The number of “not economically active” workers reported by Stats SA increased to 20.6-million from 15.4-million the quarter before. As a result, the number of officially unemployed fell from 7.1-milllion to 4.3-million. But that’s only because people were confined to their homes.

What if we add the 2.2-million lost jobs to the unemployed in the previous quarter when there wasn’t a lockdown (until the last week)? That would give us 9.3-million unemployed. We would need, though, to also adjust the size of the labour force to make sense of that number as an unemployment rate.

If we use size of the labour force in the first quarter, rather than the much-reduced labour force of the second quarter when people were stuck at home, then we end up with an unemployment rate of 39.7% compared with 30.1% in the first quarter. That is a more meaningful figure for the sake of comparison.

But what of the change in collection methodology? Usually, Stats SA does face-to-face data collection, but it had to switch to telephone-based collection because of the lockdown. It tried to phone the same households it usually talks to face-to-face but it didn’t have phone numbers for some, others were wrong or unanswered and others had moved.
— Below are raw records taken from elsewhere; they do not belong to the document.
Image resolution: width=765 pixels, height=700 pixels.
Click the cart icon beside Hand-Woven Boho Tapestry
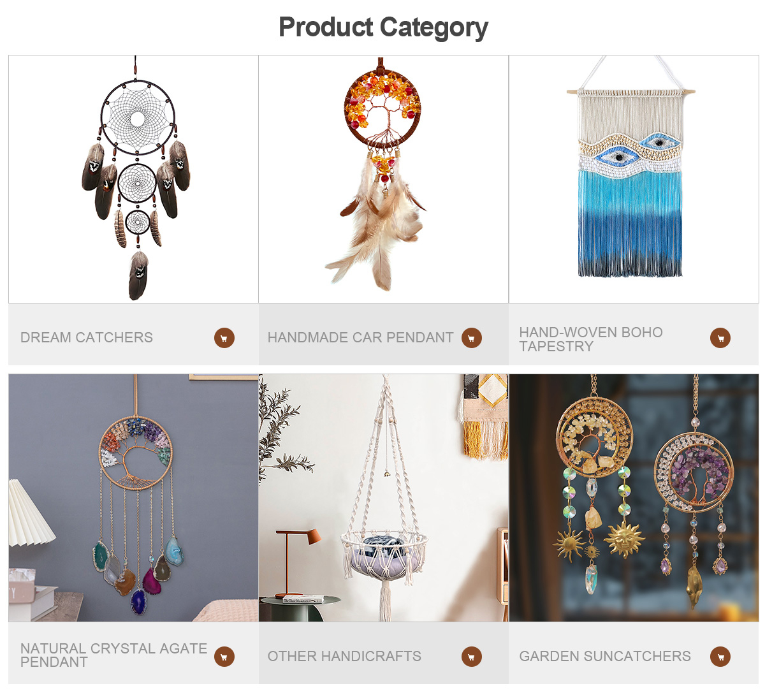coord(720,338)
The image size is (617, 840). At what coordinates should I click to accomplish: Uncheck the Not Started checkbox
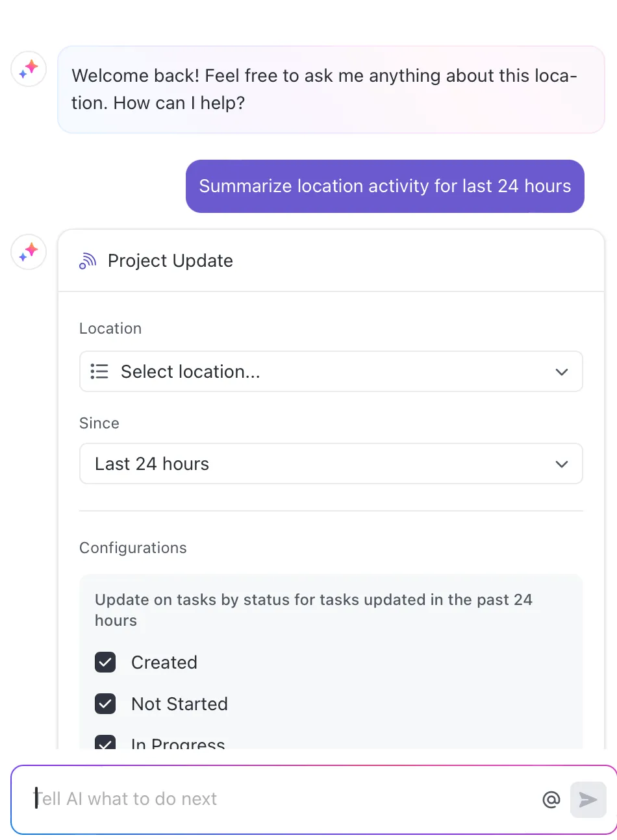105,704
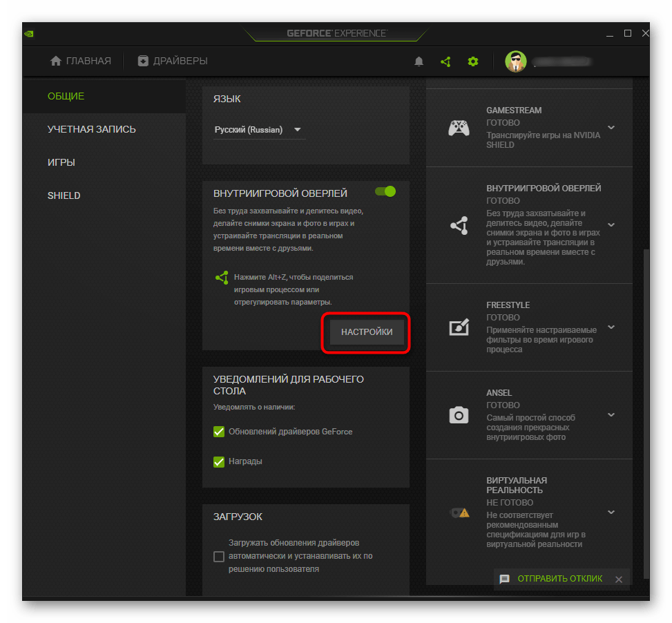Click the virtual reality warning icon
The width and height of the screenshot is (672, 623).
click(459, 512)

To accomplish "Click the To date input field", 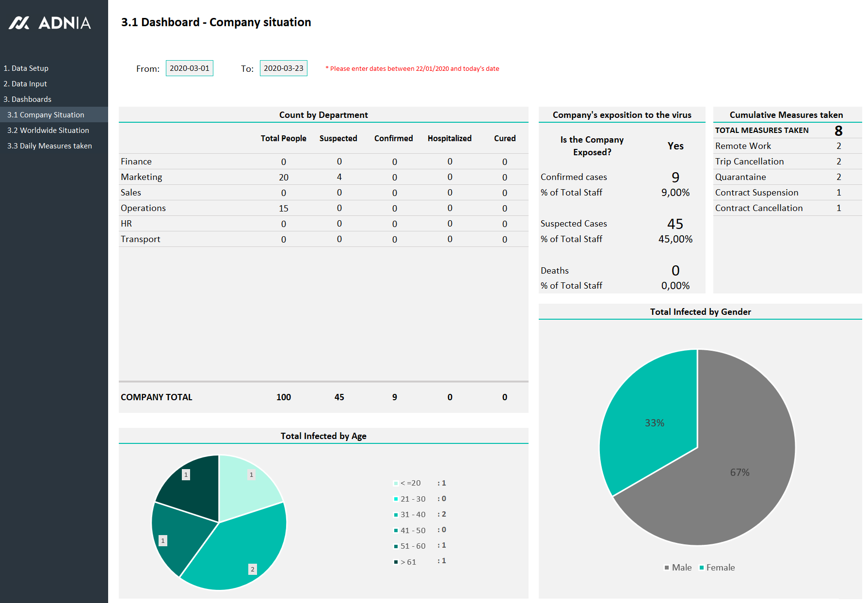I will [x=283, y=68].
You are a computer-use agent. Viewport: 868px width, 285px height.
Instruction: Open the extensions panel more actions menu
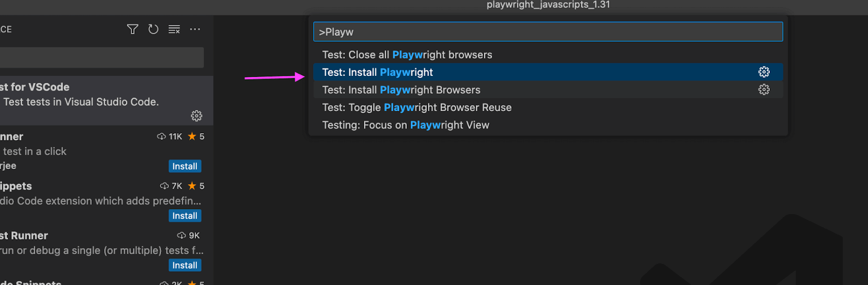pyautogui.click(x=195, y=29)
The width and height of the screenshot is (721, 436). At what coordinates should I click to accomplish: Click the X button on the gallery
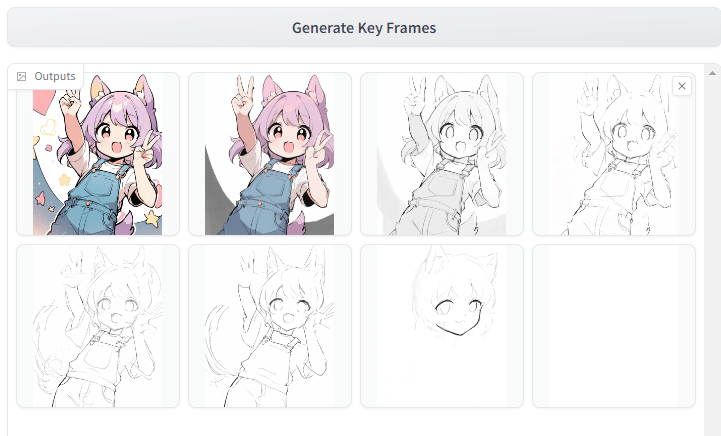point(682,86)
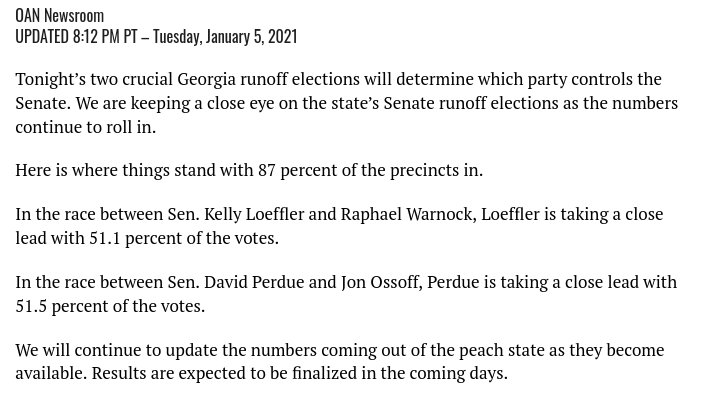Click the date Tuesday, January 5, 2021
This screenshot has height=402, width=703.
[x=225, y=37]
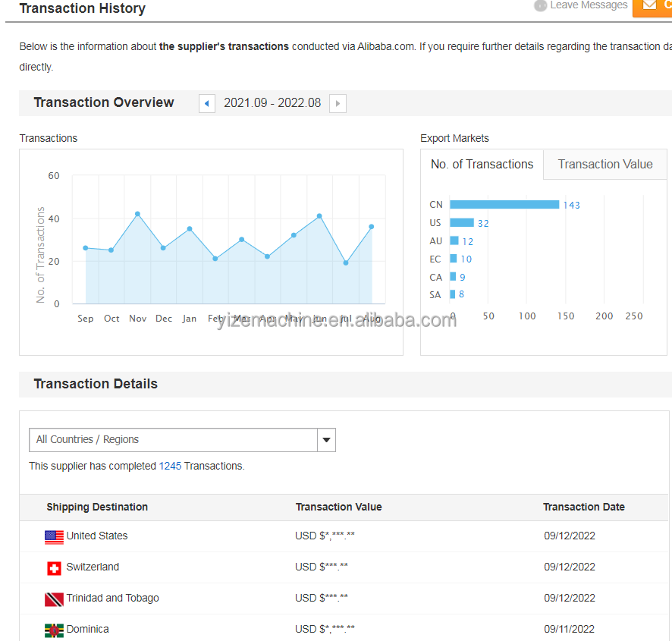Click the Leave Messages icon
Image resolution: width=672 pixels, height=641 pixels.
pos(541,5)
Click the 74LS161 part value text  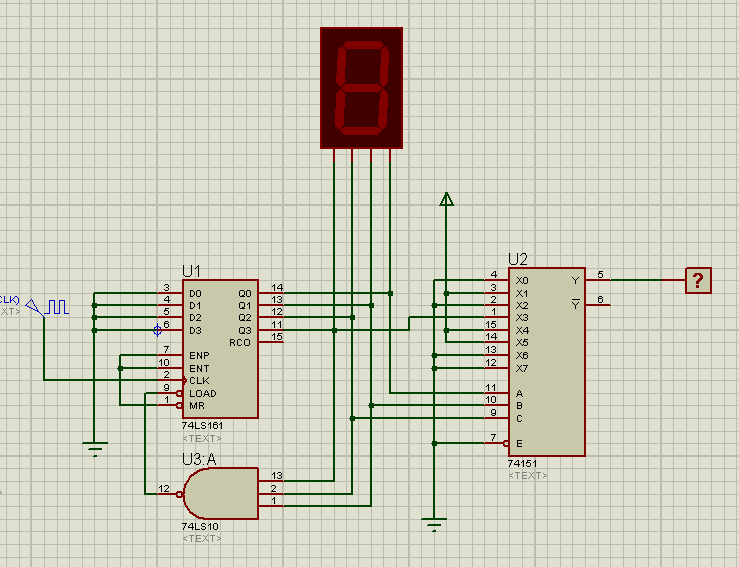tap(203, 426)
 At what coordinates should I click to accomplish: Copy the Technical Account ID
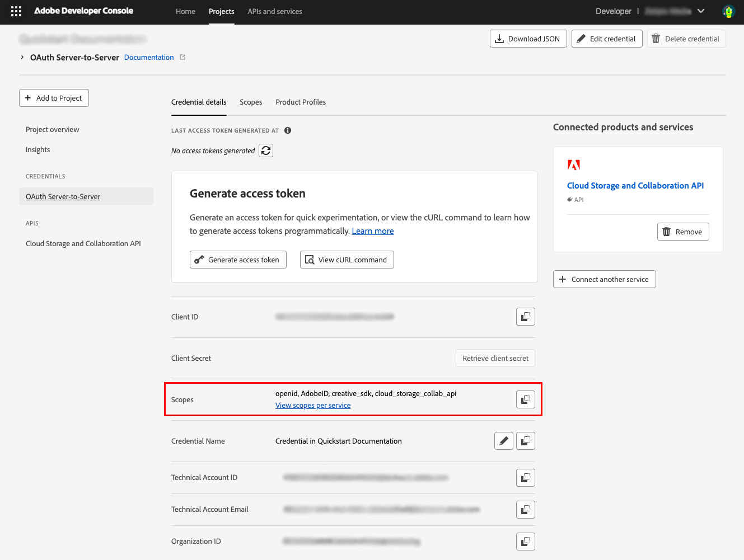[525, 477]
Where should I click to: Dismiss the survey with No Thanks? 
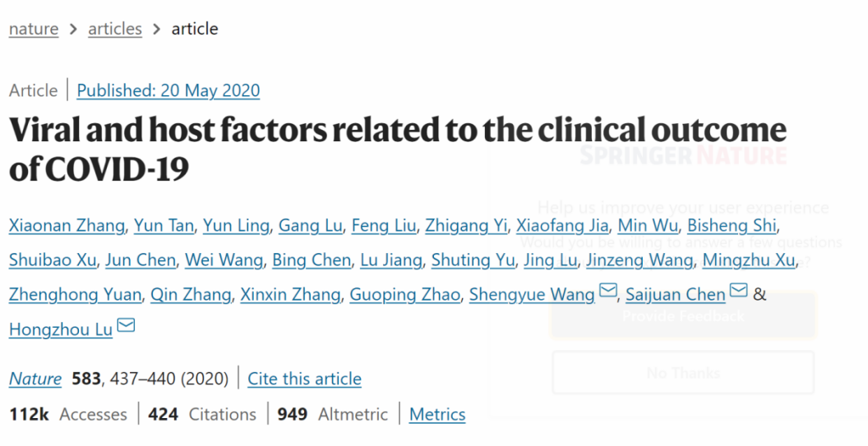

All told, the national response rate to the survey fell from 87.7% of the sample to 57.1% (the sample has about 33,000 “dwelling units”). What difference does this make? The lower response rate means the statistics are less robust. There is greater margin for error. But some bias is likely because telephone numbers are probably not evenly distributed in the population — those without phone numbers are more likely to be unemployed, for example.

To compensate for this source of bias, Stats SA “rakes” the data, which means it adjusts the weights of different response groups to compensate for the different characteristics of respondents compared with the normal sample. To do that, it looked at the results of the first quarter and compared outcomes on various measures for respondents with phones compared with those without phones. This resulted in “bias-adjustment factors” it could apply to the results of the phone survey to extrapolate for the population as a whole.

This is the best one can hope for in the circumstances, but given the scale of disruption caused by the lockdown, we can’t be sure that the bias between respondents with phones and not in quarter one will have been consistent in quarter two. For example, respondents without phones in the first quarter may have been particularly vulnerable to unemployment from the lockdown so were more affected during lockdown than they were in the first quarter. We just can’t know. The “real” unemployment figure could be quite different.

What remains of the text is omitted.